Appleに関するウワサ話は、Apple社自体、Appleの製品、Appleのサービスについての話です。製品のウワサ話の場合でも、Appleらしくない製品ではない場合には「ガセネタ」である可能性が高いといえます。Apple製品にはいくつかの「クセ」があり、そのクセが感じられないウワサ話は虚偽の可能性が上がります。

(1)可動部分の多いメカはありえない

合体変形メカなどのように、つねにどこかの部品が磨耗したりユーザーの操作により不具合が生じるようなものは、製品化されません。大昔の「PowerBook Duo Dock」のような合体変形メカが現代のAppleの製品として登場する可能性はありえません。

(2)特定の国でしか流通できない製品はありえない

基本的に全世界で同一のハードウェアを流通させる必要があります。無線LANベースステーションのAirMac(日本以外ではAirPort)や各国語の刻印入りキーボードなど、いくつかの例外はあるものの、基本的に世界中で同一製品が販売できる必要があります。原稿執筆時点では、まだHome Podの日本国内発売が見送られていますが、じきに発売されることでしょう(実用性はいまひとつのはずですが)。

(3)過去に出た製品のリバイバル(復刻)製品はありえない

大昔にAppleから発売された製品のリバイバル(復刻)製品はまず出てきません。Mac 30周年Webサイト上で昔の製品の検索ができたときには腰を抜かしましたが、特定の期間だけのものでした。

各製品には、時代背景やテクノロジーの進歩を根拠とした「デザインの必然性」があり、その時点でのみ成立した製品だと見なされています。

そのため、過去の製品の復刻版は出てこないのです(Macintosh Classicという唯一の例外はありますが、もう覚えていませんよね?)。

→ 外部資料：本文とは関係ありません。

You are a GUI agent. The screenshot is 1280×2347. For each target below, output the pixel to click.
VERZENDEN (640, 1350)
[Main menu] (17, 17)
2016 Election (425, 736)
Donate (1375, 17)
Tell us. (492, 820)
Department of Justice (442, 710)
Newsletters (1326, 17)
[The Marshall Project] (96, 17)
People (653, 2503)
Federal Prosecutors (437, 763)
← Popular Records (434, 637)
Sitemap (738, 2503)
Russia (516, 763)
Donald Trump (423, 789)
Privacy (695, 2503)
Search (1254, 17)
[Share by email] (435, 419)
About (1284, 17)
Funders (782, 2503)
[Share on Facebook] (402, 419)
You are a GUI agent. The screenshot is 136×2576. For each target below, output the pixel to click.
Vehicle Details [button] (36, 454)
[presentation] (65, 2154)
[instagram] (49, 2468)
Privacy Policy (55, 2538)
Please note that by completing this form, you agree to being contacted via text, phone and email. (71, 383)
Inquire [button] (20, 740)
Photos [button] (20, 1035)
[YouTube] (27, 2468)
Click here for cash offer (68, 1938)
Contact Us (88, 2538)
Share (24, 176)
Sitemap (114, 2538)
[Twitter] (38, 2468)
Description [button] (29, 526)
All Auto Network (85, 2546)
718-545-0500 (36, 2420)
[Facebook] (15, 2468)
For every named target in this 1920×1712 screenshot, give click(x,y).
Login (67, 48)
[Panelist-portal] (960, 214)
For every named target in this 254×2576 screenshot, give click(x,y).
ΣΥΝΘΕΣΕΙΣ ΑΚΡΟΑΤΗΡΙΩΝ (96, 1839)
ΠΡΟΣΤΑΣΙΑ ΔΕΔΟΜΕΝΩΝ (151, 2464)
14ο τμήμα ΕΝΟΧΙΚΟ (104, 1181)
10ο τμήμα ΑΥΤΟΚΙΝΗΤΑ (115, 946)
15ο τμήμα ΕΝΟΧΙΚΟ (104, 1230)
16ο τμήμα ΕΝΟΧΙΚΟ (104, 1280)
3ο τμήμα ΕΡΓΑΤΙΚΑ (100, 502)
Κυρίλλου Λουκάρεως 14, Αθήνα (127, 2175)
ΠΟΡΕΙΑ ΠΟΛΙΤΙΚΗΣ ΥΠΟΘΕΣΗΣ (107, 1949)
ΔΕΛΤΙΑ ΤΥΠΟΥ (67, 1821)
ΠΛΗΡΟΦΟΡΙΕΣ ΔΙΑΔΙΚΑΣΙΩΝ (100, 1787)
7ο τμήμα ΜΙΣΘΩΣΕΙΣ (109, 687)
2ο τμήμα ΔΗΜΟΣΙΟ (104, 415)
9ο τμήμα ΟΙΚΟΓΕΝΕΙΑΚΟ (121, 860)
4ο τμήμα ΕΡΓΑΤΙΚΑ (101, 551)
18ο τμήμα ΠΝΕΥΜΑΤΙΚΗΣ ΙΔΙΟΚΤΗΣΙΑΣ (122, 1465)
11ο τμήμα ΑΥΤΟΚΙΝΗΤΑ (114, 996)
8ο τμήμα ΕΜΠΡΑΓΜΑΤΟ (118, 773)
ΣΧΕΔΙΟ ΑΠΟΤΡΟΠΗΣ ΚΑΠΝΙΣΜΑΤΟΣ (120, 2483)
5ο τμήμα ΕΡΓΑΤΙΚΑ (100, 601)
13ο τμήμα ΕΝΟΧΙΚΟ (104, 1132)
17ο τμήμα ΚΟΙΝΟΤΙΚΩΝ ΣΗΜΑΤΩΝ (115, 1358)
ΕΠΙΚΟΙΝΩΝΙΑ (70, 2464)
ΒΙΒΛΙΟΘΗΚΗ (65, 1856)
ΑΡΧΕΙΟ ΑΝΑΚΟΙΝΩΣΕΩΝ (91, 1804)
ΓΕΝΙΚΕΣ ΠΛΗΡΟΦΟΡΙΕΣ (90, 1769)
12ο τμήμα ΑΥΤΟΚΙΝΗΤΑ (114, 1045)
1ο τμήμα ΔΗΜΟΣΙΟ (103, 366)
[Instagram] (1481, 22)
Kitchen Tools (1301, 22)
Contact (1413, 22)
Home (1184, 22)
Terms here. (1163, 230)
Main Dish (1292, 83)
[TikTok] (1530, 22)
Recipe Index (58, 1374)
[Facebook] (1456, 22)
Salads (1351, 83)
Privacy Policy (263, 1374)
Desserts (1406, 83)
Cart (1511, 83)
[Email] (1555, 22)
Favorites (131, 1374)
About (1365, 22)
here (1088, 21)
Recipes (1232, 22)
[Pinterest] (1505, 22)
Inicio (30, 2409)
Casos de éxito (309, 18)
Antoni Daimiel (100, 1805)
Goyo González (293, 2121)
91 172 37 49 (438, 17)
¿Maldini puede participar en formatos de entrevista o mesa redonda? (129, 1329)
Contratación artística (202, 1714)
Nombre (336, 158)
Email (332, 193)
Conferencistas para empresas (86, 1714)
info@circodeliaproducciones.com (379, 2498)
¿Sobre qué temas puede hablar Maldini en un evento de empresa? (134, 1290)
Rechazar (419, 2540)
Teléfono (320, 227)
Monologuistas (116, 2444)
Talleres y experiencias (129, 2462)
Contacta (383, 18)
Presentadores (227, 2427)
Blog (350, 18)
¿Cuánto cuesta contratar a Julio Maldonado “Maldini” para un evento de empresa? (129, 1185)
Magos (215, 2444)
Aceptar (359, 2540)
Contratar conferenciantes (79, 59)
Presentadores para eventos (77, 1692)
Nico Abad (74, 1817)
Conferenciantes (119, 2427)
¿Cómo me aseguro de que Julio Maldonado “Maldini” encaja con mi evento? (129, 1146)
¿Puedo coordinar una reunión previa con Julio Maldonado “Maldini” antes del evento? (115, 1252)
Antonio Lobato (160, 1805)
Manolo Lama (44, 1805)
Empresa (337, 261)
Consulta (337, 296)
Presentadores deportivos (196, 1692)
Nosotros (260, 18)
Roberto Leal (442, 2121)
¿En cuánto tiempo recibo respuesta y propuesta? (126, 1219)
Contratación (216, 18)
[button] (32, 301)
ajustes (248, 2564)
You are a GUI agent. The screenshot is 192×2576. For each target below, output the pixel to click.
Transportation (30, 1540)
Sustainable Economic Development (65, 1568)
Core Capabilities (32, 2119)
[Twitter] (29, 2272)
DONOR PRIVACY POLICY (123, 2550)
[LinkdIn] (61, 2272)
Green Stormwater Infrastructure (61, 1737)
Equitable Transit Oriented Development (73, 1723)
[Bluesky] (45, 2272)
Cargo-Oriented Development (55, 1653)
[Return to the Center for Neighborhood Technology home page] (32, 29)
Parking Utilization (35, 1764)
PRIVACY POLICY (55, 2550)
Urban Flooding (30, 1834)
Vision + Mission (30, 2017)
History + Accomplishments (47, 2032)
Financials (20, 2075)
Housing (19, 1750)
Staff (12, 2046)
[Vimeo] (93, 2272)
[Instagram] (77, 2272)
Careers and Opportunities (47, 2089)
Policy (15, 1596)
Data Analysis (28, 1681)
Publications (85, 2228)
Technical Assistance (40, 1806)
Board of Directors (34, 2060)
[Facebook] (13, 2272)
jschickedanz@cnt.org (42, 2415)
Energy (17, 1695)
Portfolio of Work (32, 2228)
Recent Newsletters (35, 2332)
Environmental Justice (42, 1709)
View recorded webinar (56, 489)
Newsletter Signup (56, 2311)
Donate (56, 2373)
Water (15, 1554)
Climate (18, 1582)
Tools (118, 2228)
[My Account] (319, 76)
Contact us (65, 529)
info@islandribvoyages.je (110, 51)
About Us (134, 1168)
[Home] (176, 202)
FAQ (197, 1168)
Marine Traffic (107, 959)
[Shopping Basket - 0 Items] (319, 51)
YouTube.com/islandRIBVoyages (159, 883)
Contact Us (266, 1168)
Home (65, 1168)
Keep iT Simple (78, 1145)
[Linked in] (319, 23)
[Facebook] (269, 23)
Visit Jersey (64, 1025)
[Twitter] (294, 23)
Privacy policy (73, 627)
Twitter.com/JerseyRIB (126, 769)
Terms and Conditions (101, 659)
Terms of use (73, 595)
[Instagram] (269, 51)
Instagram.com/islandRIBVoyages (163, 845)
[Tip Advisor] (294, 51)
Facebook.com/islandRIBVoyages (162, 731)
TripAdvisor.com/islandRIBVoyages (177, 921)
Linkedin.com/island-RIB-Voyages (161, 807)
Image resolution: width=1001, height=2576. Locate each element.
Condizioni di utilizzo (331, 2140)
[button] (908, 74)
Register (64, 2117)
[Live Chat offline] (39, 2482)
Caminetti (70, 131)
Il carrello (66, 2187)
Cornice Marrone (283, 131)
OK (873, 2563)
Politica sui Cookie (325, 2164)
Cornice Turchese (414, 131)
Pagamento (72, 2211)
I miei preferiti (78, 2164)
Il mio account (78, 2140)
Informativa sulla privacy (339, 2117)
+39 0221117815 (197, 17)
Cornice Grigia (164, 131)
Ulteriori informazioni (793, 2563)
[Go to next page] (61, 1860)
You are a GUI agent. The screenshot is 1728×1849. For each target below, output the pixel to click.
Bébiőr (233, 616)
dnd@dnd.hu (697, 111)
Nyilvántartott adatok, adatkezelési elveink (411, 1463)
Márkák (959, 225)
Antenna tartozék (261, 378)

(4)ソフトウェア開発に過大な負担のかかる製品はありえない

たとえば、画面の大きさのバリエーションをやたらと増やすのはNGです。ただし、画面のサイズや縦横比が大きく変わっても自動対応できるような仕組みが十分に整備されている場合にはこのかぎりではありません(とはいえ、開発側では実機やシミュレータでの確認は必要になるわけで)。

(5)前例のない画期的すぎる製品は出てこない

Appleの得意な方法は、すでに市場に存在する製品を十分に分析して、より洗練されたデザインやよりよい使い勝手を実現し、後発の製品を世界中で一斉に発売することで市場制圧するという方法です。逆をいえば、他社が「まずい製品」でモタモタしているという状況がないと、製品を投入しない傾向があります。


どうでしょう? これだけでもずいぶんと「根も葉もないウワサ」は無視できるのではないでしょうか?